Il est d’usage de penser que ce qui différencie le mécénat du parrainage (sponsoring), c’est la communication et plus précédemment la publicité. Le mécène devrait ainsi rester discret quant à son don pour prétendre bénéficier de la réduction fiscale de 60%.

En pratique, les choses ne sont pas aussi simple que cela : un don fait par une entreprise, sans contrepartie de la part du bénéficiaire, peut être considéré comme un abus de bien social. En effet, un mandataire social est tenu de prouver à ses actionnaires que toutes les sommes qui lui sont confiées sont effectivement utilisées « dans l’intérêt bien compris de l’entreprise ». Cela implique que l’entreprise doit communiquer sur son opération de mécénat, et qu’elle en tire notamment un bénéfice d’image. Le Louvre l’a bien compris et à titre d’exemple précise dans sa « charte éthique en matière de mécénat » que « dans ses rapports avec les entreprises, le musée du Louvre prendra toutes les dispositions possibles pour qu’à aucun moment ne puisse lui être reproché d’avoir contribué à un abus de bien social, c’est à dire à un acte contraire ou sans rapport avec « l’intérêt de l’entreprise » avec laquelle il s’associe ». Ainsi par exemple, il veillera à ce que la dénomination qu’il choisira de faire figurer sur des supports pérennes (cartel d’une œuvre, gravure dans le marbre, inscription sur une plaque, …) ou temporaires (affiches, programmes d’information, dossiers de presse, bannières, ….) est bien celle de la personne morale qui lui verse les fonds, représentée par sa raison sociale, son logo, ou toute autre appellation notoirement représentative de l’identité de l’entreprise ou de son activité industrielle ou commerciale.

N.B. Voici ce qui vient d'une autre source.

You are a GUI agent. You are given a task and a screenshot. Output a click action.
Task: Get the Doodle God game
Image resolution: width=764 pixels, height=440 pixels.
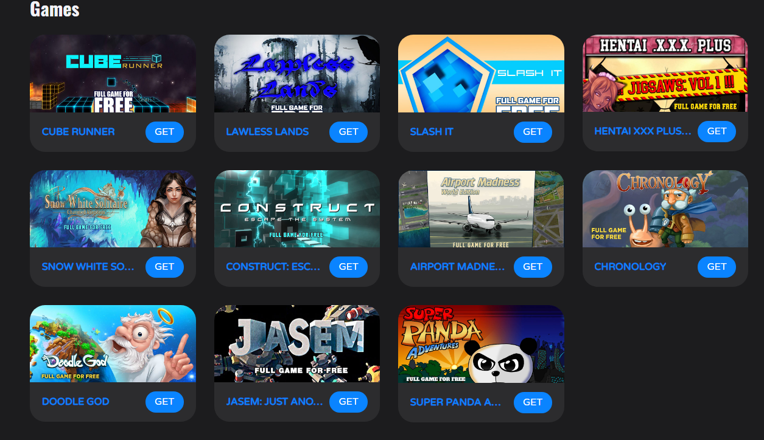click(x=164, y=402)
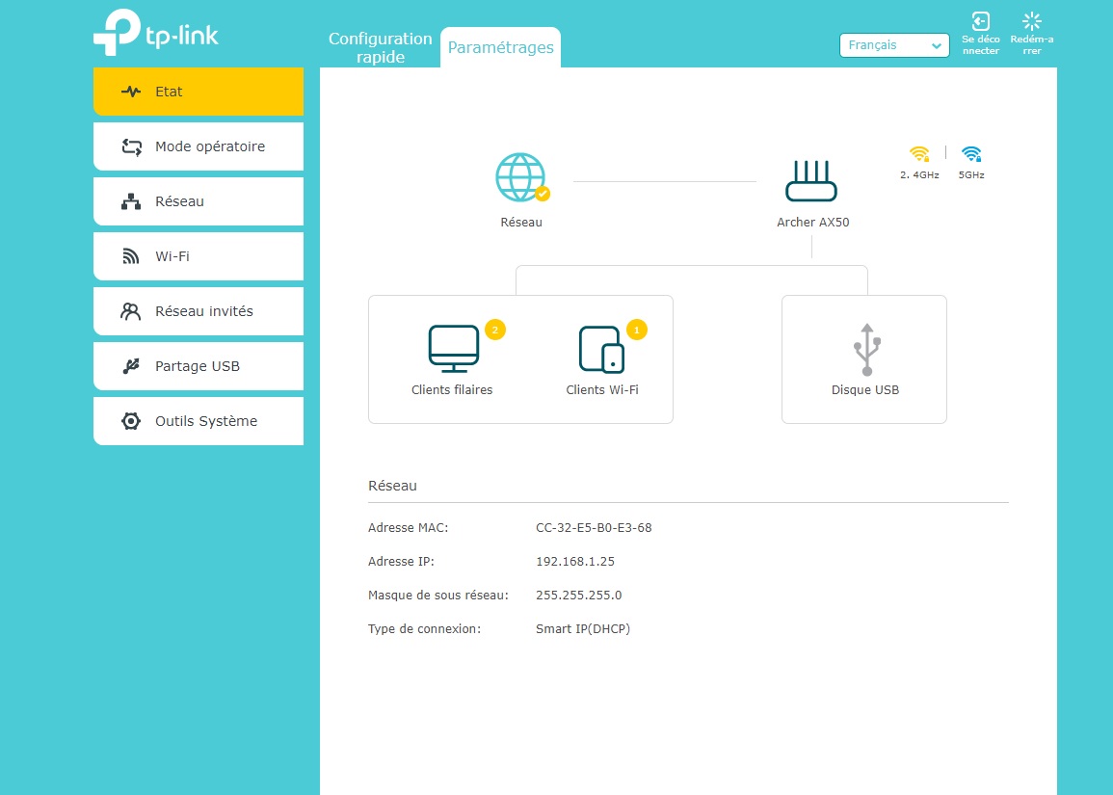Open the Etat sidebar menu

pyautogui.click(x=199, y=92)
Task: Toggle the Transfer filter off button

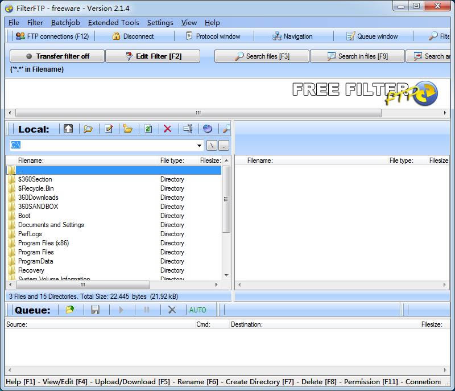Action: point(57,56)
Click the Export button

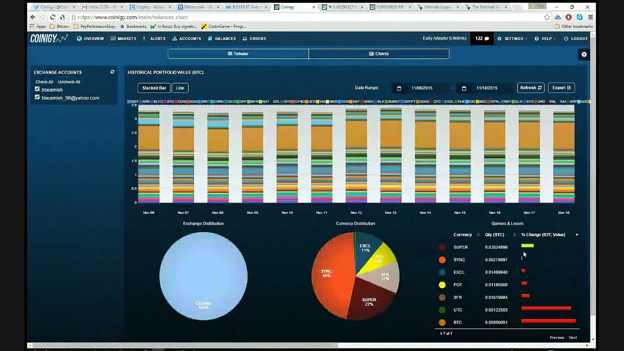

Dans tous les cas, la muse en place d’outils et de procédure de communication doit faire l’objet de négociations entre l’entreprise et le bénéficiaire (le projet d’interat général) à chaque fois particulières, mais toujours encadrées par des principes généraux d’octroi de contreparties chiffrées (dont la valeur est évaluée en termes financiers).

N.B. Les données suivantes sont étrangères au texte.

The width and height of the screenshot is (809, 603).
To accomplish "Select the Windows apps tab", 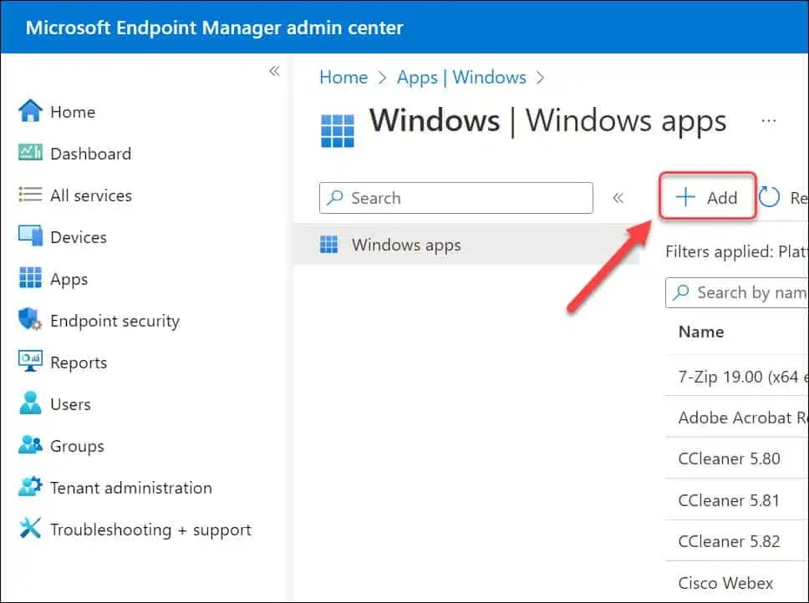I will [406, 245].
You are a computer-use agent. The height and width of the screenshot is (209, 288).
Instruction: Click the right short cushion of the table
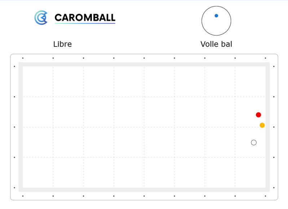[x=268, y=127]
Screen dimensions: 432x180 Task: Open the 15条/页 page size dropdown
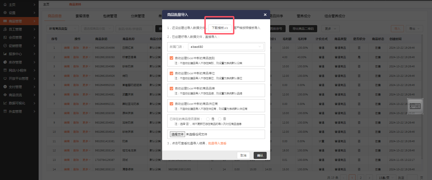pyautogui.click(x=386, y=178)
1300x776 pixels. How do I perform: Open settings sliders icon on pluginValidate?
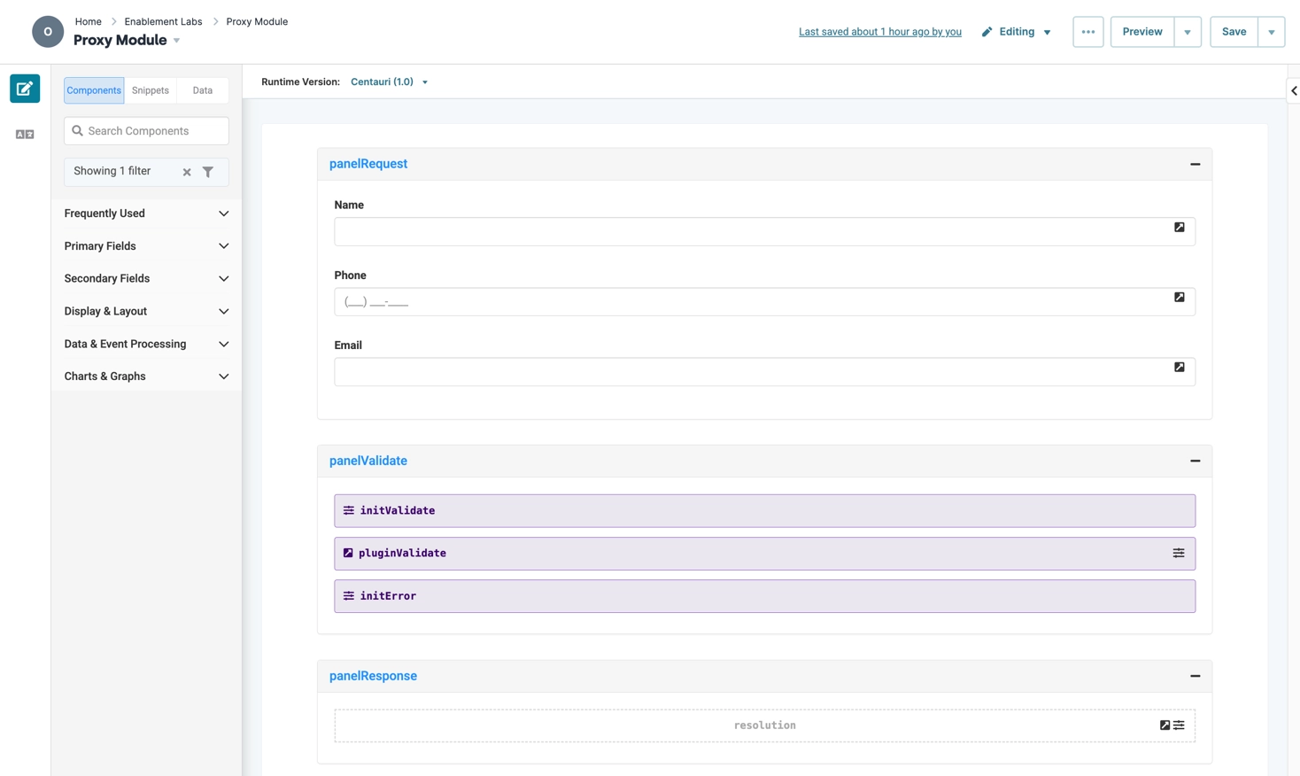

Par ailleurs, la communication ne doit pas constituer l’objet principal du partenariat, sans quoi celui-ci serait considéré par l’autorité fiscale comme du parrainage ce qui entraine une annulation de l’avantage fiscal. La loi reconnaît de manière explicite les contreparties ne « disqualifient » pas l’acte de mécénat dès lors qu’il y a une disproportion marquée (de l’ordre du quart, dans la pratique administrative) entre la valeur de l’acte de mécénat et la valorisation chiffrée desdites contreparties.

Les opérations de mécénat doivent ainsi être pensées dans le cadre de la stratégie global de l’entreprise, en identifiants les différents bénéfices que celle-ci peut en tirer. Les contreparties doivent être négociées pour être utiles et valorisables par l’entreprise. Dans ce contexte, le mécénat est une démarche favorable à la fois au bénéficiaire et à l’entreprise donatrice.